> [What to work on]
Whenever the string "header" turns up in a line below, that line should be copied.

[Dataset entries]
*** Block opens ***

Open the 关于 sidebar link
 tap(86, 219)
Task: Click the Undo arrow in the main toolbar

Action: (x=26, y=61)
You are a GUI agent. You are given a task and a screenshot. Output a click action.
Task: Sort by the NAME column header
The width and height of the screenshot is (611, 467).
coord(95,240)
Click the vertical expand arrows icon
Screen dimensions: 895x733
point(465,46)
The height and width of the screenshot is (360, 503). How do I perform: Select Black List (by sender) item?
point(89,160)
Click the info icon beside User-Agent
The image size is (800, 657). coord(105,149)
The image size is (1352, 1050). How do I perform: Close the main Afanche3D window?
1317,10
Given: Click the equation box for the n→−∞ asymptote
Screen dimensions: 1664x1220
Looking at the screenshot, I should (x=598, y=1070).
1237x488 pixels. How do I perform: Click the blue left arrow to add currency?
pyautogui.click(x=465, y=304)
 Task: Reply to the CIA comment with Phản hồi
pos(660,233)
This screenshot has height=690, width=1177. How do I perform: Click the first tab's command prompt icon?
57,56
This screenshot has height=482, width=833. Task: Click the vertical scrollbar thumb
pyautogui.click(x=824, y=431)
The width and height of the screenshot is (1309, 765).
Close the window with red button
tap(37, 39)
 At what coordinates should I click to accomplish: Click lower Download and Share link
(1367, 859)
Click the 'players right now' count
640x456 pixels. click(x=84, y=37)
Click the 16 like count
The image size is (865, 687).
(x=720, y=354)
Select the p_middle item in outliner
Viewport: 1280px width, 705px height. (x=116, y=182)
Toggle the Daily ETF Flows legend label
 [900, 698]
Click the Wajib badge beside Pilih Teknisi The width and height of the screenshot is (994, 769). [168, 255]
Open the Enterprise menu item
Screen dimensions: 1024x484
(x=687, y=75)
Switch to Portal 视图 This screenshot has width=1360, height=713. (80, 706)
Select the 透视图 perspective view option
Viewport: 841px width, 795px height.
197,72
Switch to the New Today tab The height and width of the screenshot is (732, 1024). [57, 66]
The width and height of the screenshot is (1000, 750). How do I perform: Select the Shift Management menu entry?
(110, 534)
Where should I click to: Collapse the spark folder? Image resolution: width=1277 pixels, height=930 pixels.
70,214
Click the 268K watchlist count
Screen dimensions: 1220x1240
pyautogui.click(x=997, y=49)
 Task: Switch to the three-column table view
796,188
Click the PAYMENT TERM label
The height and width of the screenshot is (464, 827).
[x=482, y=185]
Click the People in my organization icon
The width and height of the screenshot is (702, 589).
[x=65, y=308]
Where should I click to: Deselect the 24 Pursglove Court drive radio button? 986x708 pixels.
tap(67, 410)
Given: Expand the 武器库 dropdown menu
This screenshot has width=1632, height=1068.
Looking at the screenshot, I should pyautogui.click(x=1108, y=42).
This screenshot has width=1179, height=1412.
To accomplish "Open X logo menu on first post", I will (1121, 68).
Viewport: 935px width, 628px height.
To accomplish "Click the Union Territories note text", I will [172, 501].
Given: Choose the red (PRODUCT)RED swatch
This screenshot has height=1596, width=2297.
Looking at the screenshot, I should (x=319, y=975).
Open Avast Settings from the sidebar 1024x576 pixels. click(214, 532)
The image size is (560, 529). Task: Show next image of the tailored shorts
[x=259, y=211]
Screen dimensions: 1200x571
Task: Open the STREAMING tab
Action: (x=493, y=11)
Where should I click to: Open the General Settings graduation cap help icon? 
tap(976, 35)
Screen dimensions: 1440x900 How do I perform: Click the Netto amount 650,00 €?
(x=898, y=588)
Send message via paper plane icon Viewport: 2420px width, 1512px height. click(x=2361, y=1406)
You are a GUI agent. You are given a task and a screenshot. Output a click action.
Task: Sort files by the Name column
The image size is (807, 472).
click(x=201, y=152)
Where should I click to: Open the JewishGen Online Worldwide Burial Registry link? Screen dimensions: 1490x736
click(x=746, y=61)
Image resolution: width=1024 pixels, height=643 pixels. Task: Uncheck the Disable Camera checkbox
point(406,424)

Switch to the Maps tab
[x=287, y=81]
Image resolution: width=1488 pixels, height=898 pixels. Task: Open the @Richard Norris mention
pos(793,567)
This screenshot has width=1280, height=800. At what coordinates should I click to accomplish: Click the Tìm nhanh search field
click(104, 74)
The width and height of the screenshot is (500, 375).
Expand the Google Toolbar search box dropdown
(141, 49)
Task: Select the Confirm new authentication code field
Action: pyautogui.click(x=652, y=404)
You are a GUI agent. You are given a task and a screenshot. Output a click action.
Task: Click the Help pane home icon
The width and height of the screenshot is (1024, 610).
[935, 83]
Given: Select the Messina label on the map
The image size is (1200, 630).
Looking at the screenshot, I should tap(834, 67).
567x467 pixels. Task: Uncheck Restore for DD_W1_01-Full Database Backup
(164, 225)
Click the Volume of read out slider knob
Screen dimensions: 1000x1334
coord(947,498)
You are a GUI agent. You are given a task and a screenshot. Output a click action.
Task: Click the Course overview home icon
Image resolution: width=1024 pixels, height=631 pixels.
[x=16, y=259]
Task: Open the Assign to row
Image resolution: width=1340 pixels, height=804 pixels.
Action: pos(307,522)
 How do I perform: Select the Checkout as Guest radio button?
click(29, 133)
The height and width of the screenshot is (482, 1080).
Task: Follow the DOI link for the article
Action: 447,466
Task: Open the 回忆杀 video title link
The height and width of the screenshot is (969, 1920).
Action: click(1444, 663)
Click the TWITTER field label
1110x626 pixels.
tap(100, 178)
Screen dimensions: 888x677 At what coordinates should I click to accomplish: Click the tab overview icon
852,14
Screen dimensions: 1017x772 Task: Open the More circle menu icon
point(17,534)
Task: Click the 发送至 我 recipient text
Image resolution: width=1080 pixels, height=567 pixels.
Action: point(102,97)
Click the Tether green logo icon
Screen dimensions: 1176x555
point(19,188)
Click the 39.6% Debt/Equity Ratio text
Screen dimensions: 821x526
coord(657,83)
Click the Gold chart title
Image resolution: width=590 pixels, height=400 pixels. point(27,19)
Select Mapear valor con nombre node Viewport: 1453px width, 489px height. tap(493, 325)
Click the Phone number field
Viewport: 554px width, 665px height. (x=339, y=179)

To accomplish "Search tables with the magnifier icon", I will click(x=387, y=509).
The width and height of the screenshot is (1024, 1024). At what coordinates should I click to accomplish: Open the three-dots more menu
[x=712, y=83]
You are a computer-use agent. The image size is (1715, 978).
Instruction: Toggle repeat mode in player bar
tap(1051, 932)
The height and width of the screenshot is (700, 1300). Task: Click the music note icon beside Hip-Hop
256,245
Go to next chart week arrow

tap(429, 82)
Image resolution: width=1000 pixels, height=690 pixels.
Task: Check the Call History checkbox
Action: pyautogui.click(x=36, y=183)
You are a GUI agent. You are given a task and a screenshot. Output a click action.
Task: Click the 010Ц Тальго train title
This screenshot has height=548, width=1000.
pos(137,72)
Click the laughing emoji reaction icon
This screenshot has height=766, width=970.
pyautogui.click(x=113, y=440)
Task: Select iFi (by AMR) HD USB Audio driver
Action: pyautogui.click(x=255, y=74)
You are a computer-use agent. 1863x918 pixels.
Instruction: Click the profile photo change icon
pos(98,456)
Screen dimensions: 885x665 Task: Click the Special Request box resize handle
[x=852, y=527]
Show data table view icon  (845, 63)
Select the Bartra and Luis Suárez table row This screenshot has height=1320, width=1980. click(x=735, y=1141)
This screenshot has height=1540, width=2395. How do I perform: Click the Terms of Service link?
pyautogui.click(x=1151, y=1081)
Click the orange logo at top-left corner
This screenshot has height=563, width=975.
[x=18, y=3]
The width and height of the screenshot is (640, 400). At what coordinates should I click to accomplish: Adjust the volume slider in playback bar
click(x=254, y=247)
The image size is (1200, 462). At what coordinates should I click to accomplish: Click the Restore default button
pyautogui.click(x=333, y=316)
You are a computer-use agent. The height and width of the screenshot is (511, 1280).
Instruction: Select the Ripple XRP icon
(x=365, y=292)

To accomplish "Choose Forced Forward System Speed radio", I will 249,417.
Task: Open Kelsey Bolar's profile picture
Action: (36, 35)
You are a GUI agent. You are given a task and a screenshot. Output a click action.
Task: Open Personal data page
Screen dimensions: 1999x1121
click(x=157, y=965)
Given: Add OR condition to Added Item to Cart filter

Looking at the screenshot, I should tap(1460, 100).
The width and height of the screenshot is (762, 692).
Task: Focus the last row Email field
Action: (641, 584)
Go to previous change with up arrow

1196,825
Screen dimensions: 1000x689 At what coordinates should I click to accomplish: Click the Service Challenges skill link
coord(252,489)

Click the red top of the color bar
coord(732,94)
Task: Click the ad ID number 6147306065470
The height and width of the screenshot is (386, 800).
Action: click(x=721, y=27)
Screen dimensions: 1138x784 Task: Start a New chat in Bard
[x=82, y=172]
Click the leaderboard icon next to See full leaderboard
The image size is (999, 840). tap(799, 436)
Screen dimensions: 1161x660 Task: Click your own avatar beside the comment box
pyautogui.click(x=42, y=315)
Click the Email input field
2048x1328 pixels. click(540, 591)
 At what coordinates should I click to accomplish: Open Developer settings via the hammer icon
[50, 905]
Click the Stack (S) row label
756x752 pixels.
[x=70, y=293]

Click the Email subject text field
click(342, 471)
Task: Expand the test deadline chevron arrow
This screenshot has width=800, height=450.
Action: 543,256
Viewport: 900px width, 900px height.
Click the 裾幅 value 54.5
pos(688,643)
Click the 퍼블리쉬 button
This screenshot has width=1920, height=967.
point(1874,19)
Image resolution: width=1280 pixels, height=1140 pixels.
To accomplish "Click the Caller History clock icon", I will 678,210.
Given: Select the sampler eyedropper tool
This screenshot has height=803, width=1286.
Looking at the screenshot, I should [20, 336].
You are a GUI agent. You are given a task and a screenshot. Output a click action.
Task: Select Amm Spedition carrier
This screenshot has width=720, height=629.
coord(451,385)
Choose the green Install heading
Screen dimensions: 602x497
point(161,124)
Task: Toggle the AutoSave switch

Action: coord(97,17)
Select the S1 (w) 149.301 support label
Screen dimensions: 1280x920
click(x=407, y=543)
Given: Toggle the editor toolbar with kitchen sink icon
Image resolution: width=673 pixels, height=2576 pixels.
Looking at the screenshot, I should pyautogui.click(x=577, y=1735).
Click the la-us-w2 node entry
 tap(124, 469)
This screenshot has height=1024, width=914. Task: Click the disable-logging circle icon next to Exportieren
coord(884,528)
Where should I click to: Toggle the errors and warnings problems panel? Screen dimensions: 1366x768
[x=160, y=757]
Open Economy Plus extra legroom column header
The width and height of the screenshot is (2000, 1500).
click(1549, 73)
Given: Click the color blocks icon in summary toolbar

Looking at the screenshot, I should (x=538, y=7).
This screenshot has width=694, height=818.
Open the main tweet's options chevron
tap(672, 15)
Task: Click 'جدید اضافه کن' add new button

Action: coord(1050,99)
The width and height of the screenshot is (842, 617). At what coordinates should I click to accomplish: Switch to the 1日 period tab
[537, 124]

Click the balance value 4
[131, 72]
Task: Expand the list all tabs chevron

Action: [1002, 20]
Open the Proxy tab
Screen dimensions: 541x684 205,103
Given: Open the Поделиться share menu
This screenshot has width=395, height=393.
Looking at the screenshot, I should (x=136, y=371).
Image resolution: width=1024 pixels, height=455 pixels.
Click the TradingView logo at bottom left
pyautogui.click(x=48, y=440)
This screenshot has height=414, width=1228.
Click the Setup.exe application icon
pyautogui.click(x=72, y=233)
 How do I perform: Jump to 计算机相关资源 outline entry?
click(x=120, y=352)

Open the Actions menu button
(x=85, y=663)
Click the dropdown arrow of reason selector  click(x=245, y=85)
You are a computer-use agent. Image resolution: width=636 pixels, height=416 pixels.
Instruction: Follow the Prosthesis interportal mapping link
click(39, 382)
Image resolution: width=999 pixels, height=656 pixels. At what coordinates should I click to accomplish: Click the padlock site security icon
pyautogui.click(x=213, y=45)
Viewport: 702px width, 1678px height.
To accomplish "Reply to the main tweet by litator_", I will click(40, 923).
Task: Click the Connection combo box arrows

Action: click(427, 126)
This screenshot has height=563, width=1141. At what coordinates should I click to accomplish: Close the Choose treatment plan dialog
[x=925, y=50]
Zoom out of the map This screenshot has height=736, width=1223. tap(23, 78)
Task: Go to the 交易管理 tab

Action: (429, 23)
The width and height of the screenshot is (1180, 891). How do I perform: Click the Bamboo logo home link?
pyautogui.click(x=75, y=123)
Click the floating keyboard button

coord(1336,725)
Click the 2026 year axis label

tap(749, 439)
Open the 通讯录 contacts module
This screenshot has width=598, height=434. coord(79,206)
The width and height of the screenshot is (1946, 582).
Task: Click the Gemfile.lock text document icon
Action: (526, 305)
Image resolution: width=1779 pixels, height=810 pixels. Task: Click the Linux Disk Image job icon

*** Block closes ***

> [Problem solution]
Task: Sort by the NAME column header
Open Economy Plus extra legroom column header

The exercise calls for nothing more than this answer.